WORK REQUIRED
Each line of the listing needs to be given again exactly.

RECORDS SHOWN

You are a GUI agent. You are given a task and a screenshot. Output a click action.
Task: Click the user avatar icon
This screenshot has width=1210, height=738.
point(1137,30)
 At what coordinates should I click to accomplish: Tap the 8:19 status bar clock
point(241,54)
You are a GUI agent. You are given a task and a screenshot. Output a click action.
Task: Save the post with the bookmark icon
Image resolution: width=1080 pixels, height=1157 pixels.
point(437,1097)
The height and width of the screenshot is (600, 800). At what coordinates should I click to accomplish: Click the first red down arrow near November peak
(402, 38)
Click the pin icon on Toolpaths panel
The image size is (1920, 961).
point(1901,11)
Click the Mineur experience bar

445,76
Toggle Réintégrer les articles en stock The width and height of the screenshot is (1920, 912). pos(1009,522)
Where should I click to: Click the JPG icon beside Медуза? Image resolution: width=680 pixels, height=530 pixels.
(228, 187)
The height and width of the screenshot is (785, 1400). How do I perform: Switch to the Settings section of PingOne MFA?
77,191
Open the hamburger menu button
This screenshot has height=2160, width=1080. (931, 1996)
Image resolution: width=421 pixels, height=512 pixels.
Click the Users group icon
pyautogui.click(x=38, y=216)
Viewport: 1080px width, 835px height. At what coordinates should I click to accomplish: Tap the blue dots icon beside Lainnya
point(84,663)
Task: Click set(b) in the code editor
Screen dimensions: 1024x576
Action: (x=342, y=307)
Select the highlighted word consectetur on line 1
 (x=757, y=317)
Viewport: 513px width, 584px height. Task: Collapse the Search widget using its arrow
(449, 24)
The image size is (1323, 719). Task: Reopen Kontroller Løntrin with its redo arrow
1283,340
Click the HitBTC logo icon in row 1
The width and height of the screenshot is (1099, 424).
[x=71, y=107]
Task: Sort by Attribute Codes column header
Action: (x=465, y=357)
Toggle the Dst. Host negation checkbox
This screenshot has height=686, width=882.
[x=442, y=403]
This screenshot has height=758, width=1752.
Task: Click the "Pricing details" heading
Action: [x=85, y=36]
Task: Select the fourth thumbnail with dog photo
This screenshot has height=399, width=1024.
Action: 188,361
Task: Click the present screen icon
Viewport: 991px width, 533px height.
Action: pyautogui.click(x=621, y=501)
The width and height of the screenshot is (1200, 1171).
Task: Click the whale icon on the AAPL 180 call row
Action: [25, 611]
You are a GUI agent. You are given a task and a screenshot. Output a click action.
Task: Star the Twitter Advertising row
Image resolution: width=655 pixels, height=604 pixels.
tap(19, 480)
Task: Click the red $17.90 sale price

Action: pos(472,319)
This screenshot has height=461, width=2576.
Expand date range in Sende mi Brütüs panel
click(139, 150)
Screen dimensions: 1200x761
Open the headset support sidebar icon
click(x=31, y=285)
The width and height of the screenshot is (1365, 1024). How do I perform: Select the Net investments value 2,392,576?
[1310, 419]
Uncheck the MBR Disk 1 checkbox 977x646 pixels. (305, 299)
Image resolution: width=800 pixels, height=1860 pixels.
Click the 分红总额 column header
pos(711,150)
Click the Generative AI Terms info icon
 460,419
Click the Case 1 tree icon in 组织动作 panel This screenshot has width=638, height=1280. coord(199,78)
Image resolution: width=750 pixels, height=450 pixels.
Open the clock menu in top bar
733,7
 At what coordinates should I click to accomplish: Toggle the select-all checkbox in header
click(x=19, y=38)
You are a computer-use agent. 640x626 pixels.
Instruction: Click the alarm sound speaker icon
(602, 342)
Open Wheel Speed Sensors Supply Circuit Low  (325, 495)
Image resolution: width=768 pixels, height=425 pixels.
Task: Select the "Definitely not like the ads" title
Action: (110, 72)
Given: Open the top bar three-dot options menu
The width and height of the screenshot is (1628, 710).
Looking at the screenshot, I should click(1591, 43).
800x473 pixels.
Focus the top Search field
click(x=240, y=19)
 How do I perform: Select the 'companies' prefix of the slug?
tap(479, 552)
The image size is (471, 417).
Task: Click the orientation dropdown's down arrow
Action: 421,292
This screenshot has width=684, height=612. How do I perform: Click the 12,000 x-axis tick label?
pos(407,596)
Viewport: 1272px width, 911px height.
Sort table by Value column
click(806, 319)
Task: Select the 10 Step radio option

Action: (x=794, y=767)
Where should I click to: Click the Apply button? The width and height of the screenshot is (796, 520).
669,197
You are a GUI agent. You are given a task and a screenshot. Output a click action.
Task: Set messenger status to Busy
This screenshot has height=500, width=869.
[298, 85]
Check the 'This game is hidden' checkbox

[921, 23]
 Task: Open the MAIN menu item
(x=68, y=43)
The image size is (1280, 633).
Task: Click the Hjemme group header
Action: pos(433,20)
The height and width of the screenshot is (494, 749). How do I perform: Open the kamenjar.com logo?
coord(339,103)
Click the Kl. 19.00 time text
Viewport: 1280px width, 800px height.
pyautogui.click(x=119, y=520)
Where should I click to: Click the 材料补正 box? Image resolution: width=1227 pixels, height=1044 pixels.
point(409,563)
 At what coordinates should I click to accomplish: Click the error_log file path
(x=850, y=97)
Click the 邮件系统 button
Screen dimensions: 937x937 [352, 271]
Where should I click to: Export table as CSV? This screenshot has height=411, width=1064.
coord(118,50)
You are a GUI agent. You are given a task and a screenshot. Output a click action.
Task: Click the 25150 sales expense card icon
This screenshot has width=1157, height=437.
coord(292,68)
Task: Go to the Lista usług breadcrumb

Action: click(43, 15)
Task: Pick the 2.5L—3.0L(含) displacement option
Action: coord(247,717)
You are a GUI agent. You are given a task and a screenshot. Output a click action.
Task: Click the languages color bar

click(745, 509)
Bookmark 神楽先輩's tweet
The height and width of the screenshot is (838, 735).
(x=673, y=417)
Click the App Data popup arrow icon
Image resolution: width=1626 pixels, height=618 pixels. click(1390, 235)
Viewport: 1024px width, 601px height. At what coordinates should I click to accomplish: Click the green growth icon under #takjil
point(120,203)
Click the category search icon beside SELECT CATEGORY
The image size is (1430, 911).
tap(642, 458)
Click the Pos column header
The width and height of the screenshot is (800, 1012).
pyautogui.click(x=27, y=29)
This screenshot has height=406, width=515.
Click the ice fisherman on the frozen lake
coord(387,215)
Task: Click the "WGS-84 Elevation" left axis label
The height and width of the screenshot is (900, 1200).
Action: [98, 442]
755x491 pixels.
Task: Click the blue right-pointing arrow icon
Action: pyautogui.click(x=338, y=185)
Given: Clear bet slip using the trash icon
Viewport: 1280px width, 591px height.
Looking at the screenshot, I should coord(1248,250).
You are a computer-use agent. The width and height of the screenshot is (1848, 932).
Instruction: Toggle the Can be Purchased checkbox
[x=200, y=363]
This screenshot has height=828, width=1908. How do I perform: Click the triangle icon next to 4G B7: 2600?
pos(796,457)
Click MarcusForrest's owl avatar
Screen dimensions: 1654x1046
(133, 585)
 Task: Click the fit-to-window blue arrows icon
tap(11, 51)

RESULT BELOW
You are a GUI agent. You are given a task and a screenshot. Output a click action.
Task: Click the user avatar icon
This screenshot has width=1210, height=738.
point(1137,30)
 At what coordinates should I click to accomplish: Tap the 8:19 status bar clock
point(241,54)
You are a GUI agent. You are given a task and a screenshot. Output a click action.
Task: Save the post with the bookmark icon
Image resolution: width=1080 pixels, height=1157 pixels.
point(437,1097)
The height and width of the screenshot is (600, 800). At what coordinates should I click to accomplish: Click the first red down arrow near November peak
(402, 38)
Click the pin icon on Toolpaths panel
The image size is (1920, 961).
point(1901,11)
Click the Mineur experience bar

445,76
Toggle Réintégrer les articles en stock The width and height of the screenshot is (1920, 912). pos(1009,522)
Where should I click to: Click the JPG icon beside Медуза? Image resolution: width=680 pixels, height=530 pixels.
(228, 187)
The height and width of the screenshot is (785, 1400). How do I perform: Switch to the Settings section of PingOne MFA?
77,191
Open the hamburger menu button
This screenshot has height=2160, width=1080. (931, 1996)
Image resolution: width=421 pixels, height=512 pixels.
Click the Users group icon
pyautogui.click(x=38, y=216)
Viewport: 1080px width, 835px height. At what coordinates should I click to accomplish: Tap the blue dots icon beside Lainnya
point(84,663)
Task: Click set(b) in the code editor
Screen dimensions: 1024x576
Action: (x=342, y=307)
Select the highlighted word consectetur on line 1
 (x=757, y=317)
Viewport: 513px width, 584px height. Task: Collapse the Search widget using its arrow
(449, 24)
The image size is (1323, 719). Task: Reopen Kontroller Løntrin with its redo arrow
1283,340
Click the HitBTC logo icon in row 1
The width and height of the screenshot is (1099, 424).
[x=71, y=107]
Task: Sort by Attribute Codes column header
Action: (x=465, y=357)
Toggle the Dst. Host negation checkbox
This screenshot has height=686, width=882.
[x=442, y=403]
This screenshot has height=758, width=1752.
Task: Click the "Pricing details" heading
Action: [x=85, y=36]
Task: Select the fourth thumbnail with dog photo
This screenshot has height=399, width=1024.
Action: 188,361
Task: Click the present screen icon
Viewport: 991px width, 533px height.
Action: pyautogui.click(x=621, y=501)
The width and height of the screenshot is (1200, 1171).
Task: Click the whale icon on the AAPL 180 call row
Action: [25, 611]
You are a GUI agent. You are given a task and a screenshot. Output a click action.
Task: Star the Twitter Advertising row
Image resolution: width=655 pixels, height=604 pixels.
tap(19, 480)
Task: Click the red $17.90 sale price

Action: pos(472,319)
This screenshot has height=461, width=2576.
Expand date range in Sende mi Brütüs panel
click(139, 150)
Screen dimensions: 1200x761
Open the headset support sidebar icon
click(x=31, y=285)
The width and height of the screenshot is (1365, 1024). How do I perform: Select the Net investments value 2,392,576?
[1310, 419]
Uncheck the MBR Disk 1 checkbox 977x646 pixels. (305, 299)
Image resolution: width=800 pixels, height=1860 pixels.
Click the 分红总额 column header
pos(711,150)
Click the Generative AI Terms info icon
 460,419
Click the Case 1 tree icon in 组织动作 panel This screenshot has width=638, height=1280. coord(199,78)
Image resolution: width=750 pixels, height=450 pixels.
Open the clock menu in top bar
733,7
 At what coordinates should I click to accomplish: Toggle the select-all checkbox in header
click(x=19, y=38)
You are a computer-use agent. 640x626 pixels.
Instruction: Click the alarm sound speaker icon
(602, 342)
Open Wheel Speed Sensors Supply Circuit Low  (325, 495)
Image resolution: width=768 pixels, height=425 pixels.
Task: Select the "Definitely not like the ads" title
Action: (110, 72)
Given: Open the top bar three-dot options menu
The width and height of the screenshot is (1628, 710).
Looking at the screenshot, I should click(1591, 43).
800x473 pixels.
Focus the top Search field
click(x=240, y=19)
 How do I perform: Select the 'companies' prefix of the slug?
tap(479, 552)
The image size is (471, 417).
Task: Click the orientation dropdown's down arrow
Action: 421,292
This screenshot has width=684, height=612. How do I perform: Click the 12,000 x-axis tick label?
pos(407,596)
Viewport: 1272px width, 911px height.
Sort table by Value column
click(806, 319)
Task: Select the 10 Step radio option

Action: (x=794, y=767)
Where should I click to: Click the Apply button? The width and height of the screenshot is (796, 520).
669,197
You are a GUI agent. You are given a task and a screenshot. Output a click action.
Task: Set messenger status to Busy
This screenshot has height=500, width=869.
[298, 85]
Check the 'This game is hidden' checkbox

[921, 23]
 Task: Open the MAIN menu item
(x=68, y=43)
The image size is (1280, 633).
Task: Click the Hjemme group header
Action: pos(433,20)
The height and width of the screenshot is (494, 749). How do I perform: Open the kamenjar.com logo?
coord(339,103)
Click the Kl. 19.00 time text
Viewport: 1280px width, 800px height.
pyautogui.click(x=119, y=520)
Where should I click to: Click the 材料补正 box? Image resolution: width=1227 pixels, height=1044 pixels.
point(409,563)
 At what coordinates should I click to accomplish: Click the error_log file path
(x=850, y=97)
Click the 邮件系统 button
Screen dimensions: 937x937 [352, 271]
Where should I click to: Export table as CSV? This screenshot has height=411, width=1064.
coord(118,50)
You are a GUI agent. You are given a task and a screenshot. Output a click action.
Task: Click the 25150 sales expense card icon
This screenshot has width=1157, height=437.
coord(292,68)
Task: Go to the Lista usług breadcrumb

Action: click(43, 15)
Task: Pick the 2.5L—3.0L(含) displacement option
Action: coord(247,717)
You are a GUI agent. You are given a task and a screenshot. Output a click action.
Task: Click the languages color bar

click(745, 509)
Bookmark 神楽先輩's tweet
The height and width of the screenshot is (838, 735).
(x=673, y=417)
Click the App Data popup arrow icon
Image resolution: width=1626 pixels, height=618 pixels. click(1390, 235)
Viewport: 1024px width, 601px height. At what coordinates should I click to accomplish: Click the green growth icon under #takjil
point(120,203)
Click the category search icon beside SELECT CATEGORY
The image size is (1430, 911).
tap(642, 458)
Click the Pos column header
The width and height of the screenshot is (800, 1012).
pyautogui.click(x=27, y=29)
This screenshot has height=406, width=515.
Click the ice fisherman on the frozen lake
coord(387,215)
Task: Click the "WGS-84 Elevation" left axis label
The height and width of the screenshot is (900, 1200).
Action: [98, 442]
755x491 pixels.
Task: Click the blue right-pointing arrow icon
Action: pyautogui.click(x=338, y=185)
Given: Clear bet slip using the trash icon
Viewport: 1280px width, 591px height.
Looking at the screenshot, I should coord(1248,250).
You are a computer-use agent. The width and height of the screenshot is (1848, 932).
Instruction: Toggle the Can be Purchased checkbox
[x=200, y=363]
This screenshot has height=828, width=1908. How do I perform: Click the triangle icon next to 4G B7: 2600?
pos(796,457)
Click MarcusForrest's owl avatar
Screen dimensions: 1654x1046
(133, 585)
 Task: Click the fit-to-window blue arrows icon
tap(11, 51)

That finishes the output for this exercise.